March Workshop for R Novices

This is the FULL cribsheet for the Novice workshop. Use this document to follow along during the session. The published version on RPubs is here: http://rpubs.com/crt34/march-workshop-full

Schedule

1st Half

– 6.30-6.35pm: A. RStudio - Basics
– 6.35-6.40pm: B. Pre-loaded data - Examine
– 6:40-6:50pm: C. Make your own data - Geo Chart
– 6:50-6:55pm: D. ggplot2 - Set-up
– 6:55-7:15pm: E. ggplot2 - Data Viz + Extensions

Break

– 7:15-7.30pm

2nd Half

– 7.30-8.15pm: F. Machine Learning technique - Clustering + Extension

“There’s more than one way to skin a cat.”

A. RStudio - Basics

(i) Open & Save new R Script

(ii) Running code

Windows: Alt+Enter or highlight code and click ‘Run’
Mac: cmd+Enter or highlight code and click ‘Run’

(iii) Creating R Objects

#Create object
object <- 3 + 5 

#Call object
object

## [1] 8

B. Pre-loaded Data - Examine

The default installation of R comes with several data sets.
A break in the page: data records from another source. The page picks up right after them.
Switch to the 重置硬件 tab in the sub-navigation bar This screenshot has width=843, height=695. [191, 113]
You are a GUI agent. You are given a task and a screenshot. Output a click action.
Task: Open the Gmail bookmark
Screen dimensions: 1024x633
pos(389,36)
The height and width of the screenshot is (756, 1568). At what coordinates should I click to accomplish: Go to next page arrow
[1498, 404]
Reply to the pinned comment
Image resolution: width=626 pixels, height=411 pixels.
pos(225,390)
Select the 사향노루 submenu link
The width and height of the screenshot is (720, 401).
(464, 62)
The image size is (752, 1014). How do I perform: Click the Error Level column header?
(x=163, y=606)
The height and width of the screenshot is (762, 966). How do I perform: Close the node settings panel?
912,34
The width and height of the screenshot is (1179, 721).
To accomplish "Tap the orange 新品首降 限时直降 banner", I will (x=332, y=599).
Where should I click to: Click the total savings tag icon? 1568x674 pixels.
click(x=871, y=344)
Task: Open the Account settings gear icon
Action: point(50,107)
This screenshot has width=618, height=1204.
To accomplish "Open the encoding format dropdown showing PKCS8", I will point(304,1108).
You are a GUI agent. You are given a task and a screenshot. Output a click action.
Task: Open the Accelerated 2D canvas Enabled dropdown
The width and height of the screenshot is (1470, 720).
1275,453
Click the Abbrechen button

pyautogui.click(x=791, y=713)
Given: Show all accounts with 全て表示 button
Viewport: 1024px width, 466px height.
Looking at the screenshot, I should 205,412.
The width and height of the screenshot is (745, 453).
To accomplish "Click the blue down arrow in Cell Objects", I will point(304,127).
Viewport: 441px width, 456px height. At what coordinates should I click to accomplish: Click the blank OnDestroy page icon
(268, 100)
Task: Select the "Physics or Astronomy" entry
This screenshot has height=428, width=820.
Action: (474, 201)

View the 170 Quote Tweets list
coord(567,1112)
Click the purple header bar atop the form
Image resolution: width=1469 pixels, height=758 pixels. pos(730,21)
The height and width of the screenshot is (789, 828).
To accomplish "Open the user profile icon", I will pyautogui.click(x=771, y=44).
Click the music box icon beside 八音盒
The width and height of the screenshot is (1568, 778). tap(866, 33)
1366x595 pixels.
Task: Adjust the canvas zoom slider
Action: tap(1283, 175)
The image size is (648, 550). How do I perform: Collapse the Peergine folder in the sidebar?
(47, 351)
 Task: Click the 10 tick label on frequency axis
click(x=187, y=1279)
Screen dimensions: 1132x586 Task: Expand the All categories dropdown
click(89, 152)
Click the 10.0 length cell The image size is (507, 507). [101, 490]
Bring up the listing of pre-loaded data sets:

data()

Some of the more popular data sets used in online demos & tutorials are:

data("iris")
data("mtcars")
data("longley")
data("USArrests")
data("VADeaths")

Here are some useful R commands for top-line exploration of a data set (insert the name of the dataset in the brackets, e.g. class(iris)):

class()
dim()
str()
summary()
head()
tail()
View()
?<name of data set>

C. Make your own data - Geo Chart

(i) Let’s create a data set by hand of the popularity of specific countries as holiday destinations for the room:

Country <-    c("United Kingdom", "France", "Spain", "Germany", "US", "Australia", "Thailand" )
Popularity <- c(20, 25, 22, 15, 5, 5, 5)
geodata <- data.frame(Country, Popularity)

View(geodata)
class(geodata)

(ii) Install the “googleVis” package

Download “googleVis” package from CRAN via install.packages:

install.packages("googleVis")

Can check package has installed via RStudio “Packages” tab.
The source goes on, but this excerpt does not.